Although we undertake extensive efforts to accurately count everyone in the decennial census, sometimes people are missed or duplicated. Census errors can result in a smaller or larger population count than the actual number of people. The U.S. Census Bureau estimates the true population using the post-enumeration survey.

Since 1950, the Census Bureau has used a post-enumeration survey (although it has gone by various names) to measure this error and the accuracy of the census. The post-enumeration survey creates a precise alternative estimate of the number of people in the United States. We then compare the census counts to the survey’s estimate and calculate the proportion of people in the estimated true population who were missed, duplicated, or counted by mistake in the census.

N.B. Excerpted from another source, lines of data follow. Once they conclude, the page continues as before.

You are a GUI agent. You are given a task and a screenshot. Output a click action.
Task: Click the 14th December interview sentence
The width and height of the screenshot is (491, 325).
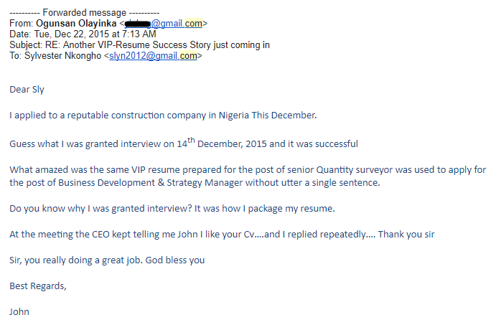[184, 143]
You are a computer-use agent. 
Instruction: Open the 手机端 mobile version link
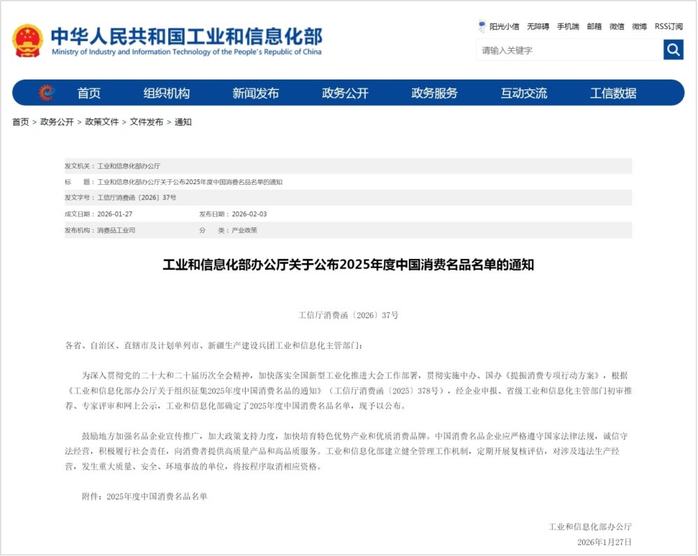coord(567,27)
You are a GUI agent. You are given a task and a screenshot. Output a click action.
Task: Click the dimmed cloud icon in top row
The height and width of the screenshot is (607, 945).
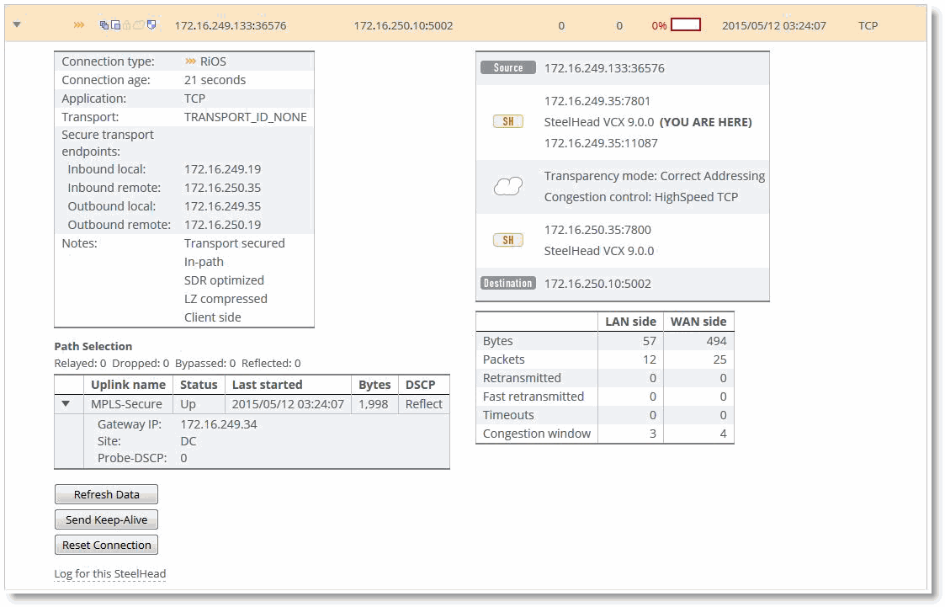coord(140,25)
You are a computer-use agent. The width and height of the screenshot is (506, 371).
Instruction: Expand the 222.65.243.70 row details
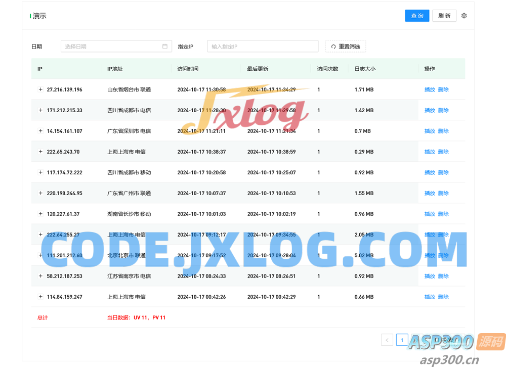40,152
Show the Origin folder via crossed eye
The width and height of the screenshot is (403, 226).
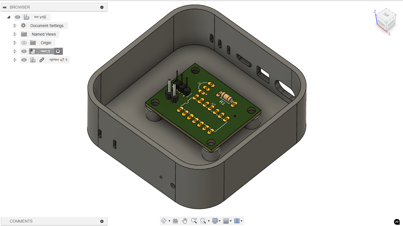(x=24, y=43)
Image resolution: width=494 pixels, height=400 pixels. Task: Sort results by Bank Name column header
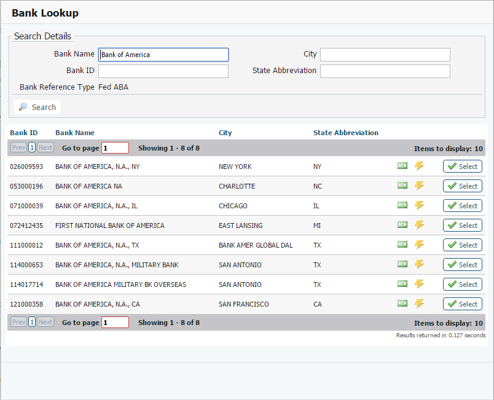75,133
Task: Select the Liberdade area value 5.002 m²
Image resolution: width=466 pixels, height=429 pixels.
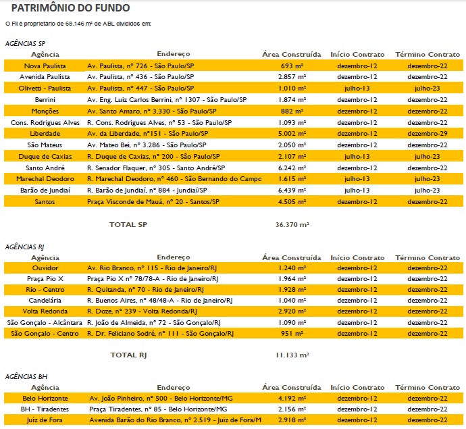Action: [292, 133]
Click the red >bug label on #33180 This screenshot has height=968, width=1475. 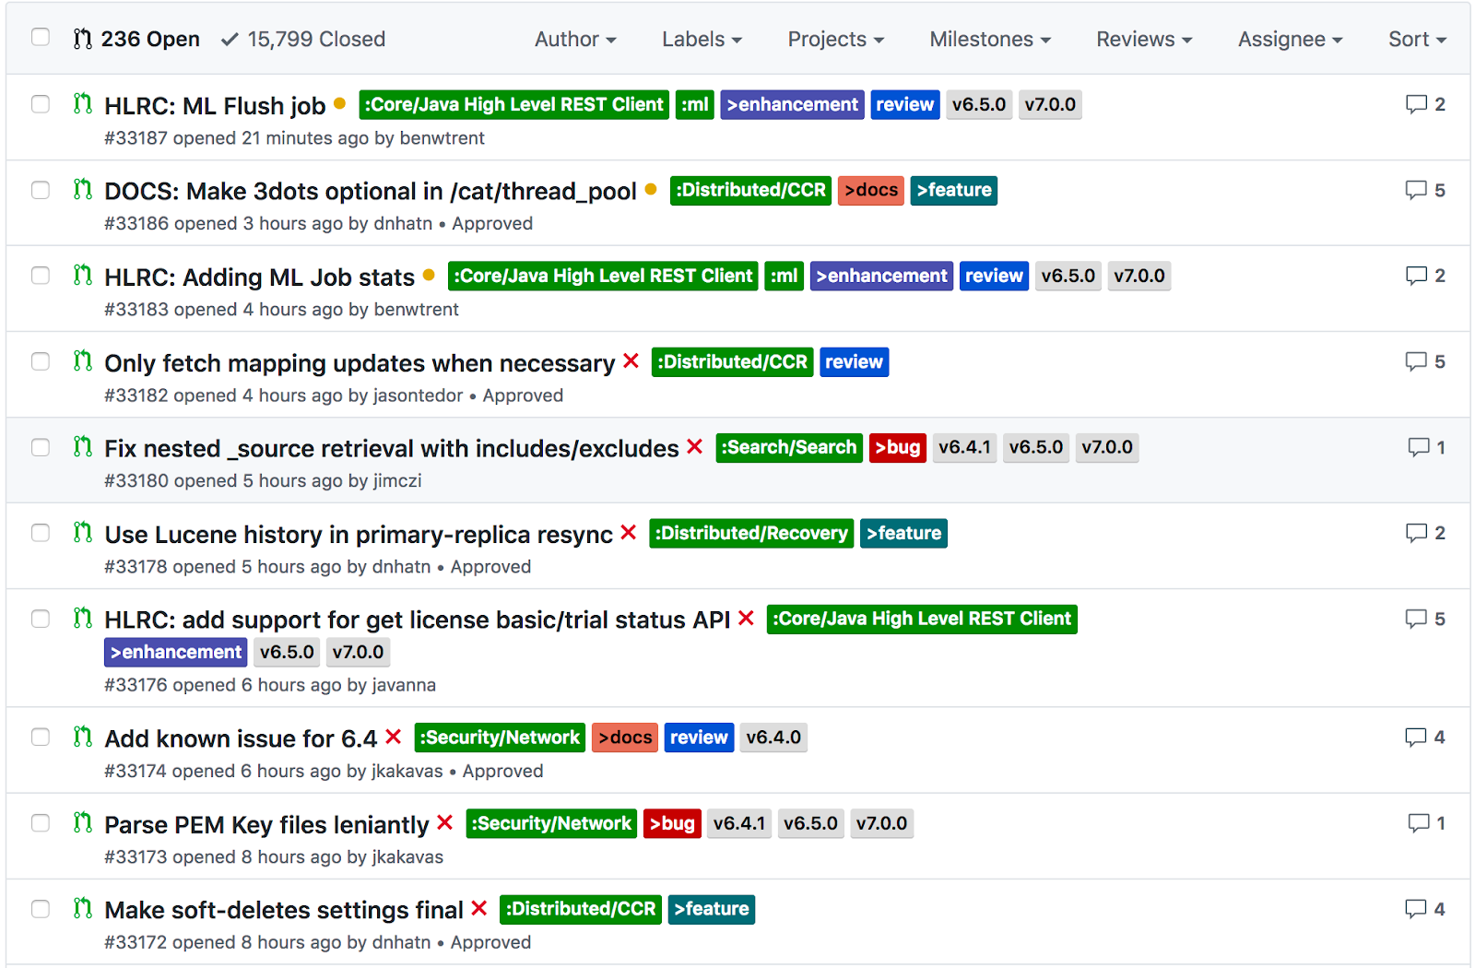pos(897,447)
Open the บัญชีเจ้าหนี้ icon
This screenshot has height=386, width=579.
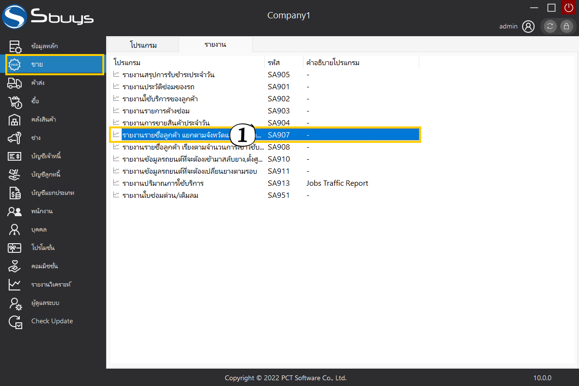(x=15, y=156)
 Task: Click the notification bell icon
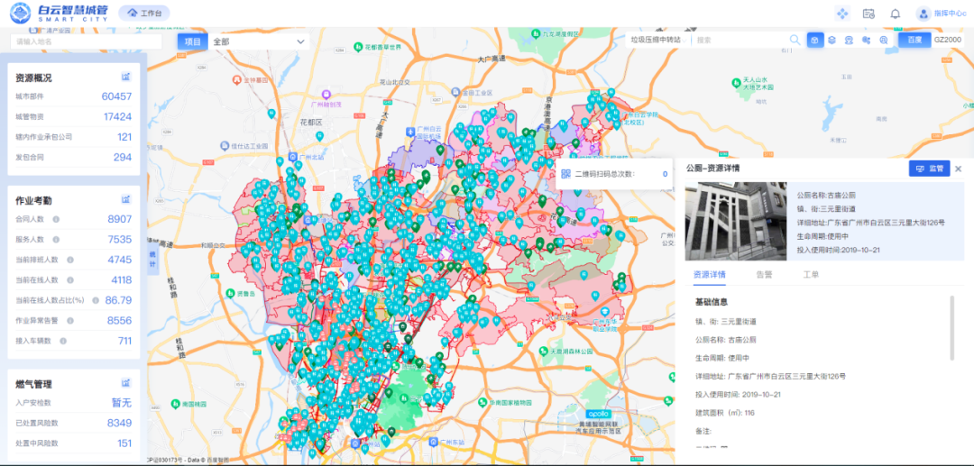point(895,14)
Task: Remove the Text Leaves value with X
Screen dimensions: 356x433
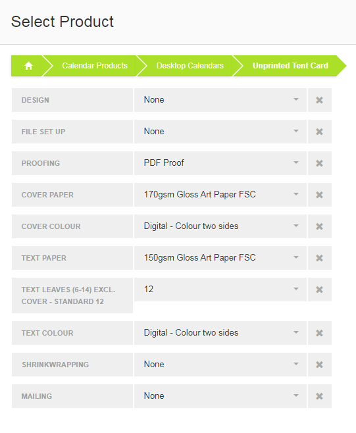Action: 320,290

The post-enumeration survey is one of the many ways we evaluate the quality of the census. For example, we also compare census counts to other population benchmarks as described in our recent Using Demographic Benchmarks to Help Evaluate 2020 Census Results blog.

This blog provides more information about this decade’s post-enumeration survey, including when to expect the results.

How the 2020 Post-Enumeration Survey Works

The 2020 Post-Enumeration Survey (PES) uses a technique called “dual-system estimation,” with the two systems being the survey and the census. With this technique, the survey independently interviews people, asks where they lived on April 1, 2020, and then matches that information to the census results.

The survey takes more than two years and involves enumerating housing units and people from scratch in about 10,000 blocks across the country.

After we match these housing units and people to the list of addresses and people in the census, we’re able to determine who was counted:

In the census only.
In the PES only.
In both the census and PES.

We use this information to estimate how many people are in the U.S. and how many people were correctly counted in the census.

In fact, we use both the post-enumeration survey and census data in the estimation process. One of the advantageous aspects of dual-system estimation is that two imperfect sources are combined to estimate the population size more accurately than either could on its own.

For a visual explanation of how dual-system estimation works, watch this video on the 2010 PES. We called the PES “Census Coverage Measurement” back then, but the basic statistical methods are the same.

What the PES Provides

As we did for the 2010 Census, we plan to provide two types of results from the post-enumeration survey:

Net coverage error.
Components of coverage.

Net Coverage Error

“Net coverage error” is the difference between the census count and the PES estimate of the actual number of people in the U.S.

Comparing the Census Count and Post-Enumeration Survey (PES) Estimate

If the net coverage error is negative, it means the census counts were too low and the census missed some people. We call this an undercount. If it is positive, it means the census counts were too high, indicating some people may have been counted more than once. We call this an overcount.

We also look at the difference between the census counts and the PES estimates for a variety of demographic characteristics including:

Age group.
Sex.
Race – specifically for the following races, alone or in combination with one or more other races:
- White (with a breakout for non-Hispanic White alone).
- Black.
- Asian.
- American Indian and Alaska Native (with breakouts for American Indians and Alaska Natives living on reservations, living on American Indian Areas off reservation, and living in the rest of the U.S.).
- Native Hawaiian or Pacific Islander.
- Some Other Race.
Hispanic origin.

Then we compare the net coverage error rates across the various demographic groups to determine differences in how the groups were counted in the census. When a group has a larger or smaller net undercount than the country as a whole, we call this a “differential net undercount.”

Components of Coverage

Through PES fieldwork, follow-up, and analysis, we try to estimate the proportions of census records that are correct, wrong, or we don’t have enough information to be sure one way or the other.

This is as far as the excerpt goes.